Bodenschätze:Der Mann, der den Rohstoffriesen Glencore führt

MOSCOW RUSSIA JANUARY 25 2017 Glencore International CEO Ivan Glasenberg looks on at a meeting

Ist mittlerweile ähnlich umstritten wie das Unternehmen, dem er vorsteht: Glencore-Vorstandschef Ivan Glasenberg

(Foto: imago/ITAR-TASS)

Der Ex-Leichtathlet Ivan Glasenberg schuf binnen eines Jahrzehnts einen der größten Rohstoff-Konzerne der Welt. Er gibt sich hart - doch seine Kritiker werden immer mehr.

Von Björn Finke

Der Mann hätte es fast zu den Olympischen Spielen geschafft. Das war 1984. Doch Ivan Glasenberg, in Südafrika mehrfacher Landesmeister im Gehen, musste zu Hause bleiben: Sein Land durfte wegen der Apartheid-Politik nicht an den Spielen teilnehmen. Dafür legte der gebürtige Johannesburger in jenem Jahr den Grundstein für eine der beeindruckendsten Karrieren der Wirtschaftswelt: Glasenberg fing beim umstrittenen Rohstoffhändler Marc Rich an, später übernahm er mit anderen Managern die Firma. Als Vorstandschef formte er daraus einen der größten Rohstoffkonzerne weltweit - Glencore. Glasenberg wurde Milliardär, sein Konglomerat fördert und verkauft mit 181 000 Beschäftigten mehr als 90 Rohstoffe. Dann plötzlich, im Jahr 2015, stand der erfolgsverwöhnte Herr der Minen und Handelsflotten vor der schwierigsten Krise seiner Laufbahn.

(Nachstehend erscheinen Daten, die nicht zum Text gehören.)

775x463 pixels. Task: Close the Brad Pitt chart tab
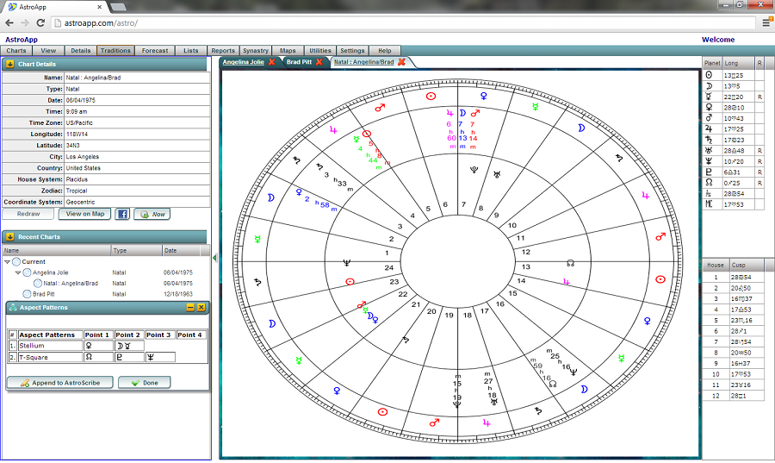(x=319, y=62)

Glencore hatte zu viele Schulden, der Aktienkurs war im Keller, und die maue Weltkonjunktur und der Abschwung in China drückten auf die Rohstoffpreise. Darum passierte etwas Unerhörtes: Glasenberg, der selbstbewusste Macher, der gerne über vermeintliche Fehler seiner Rivalen lästert, musste klein beigeben. Besorgte Investoren zwangen den Manager zu einer peinlichen Kehrtwende.

Der 58-Jährige versprach, die Schulden bis Ende 2016 um 10,2 Milliarden Dollar zu senken - also um ein Drittel. Eine echte Rosskur für den Konzern, der steuersparend in Baar im Schweizer Kanton Zug sitzt.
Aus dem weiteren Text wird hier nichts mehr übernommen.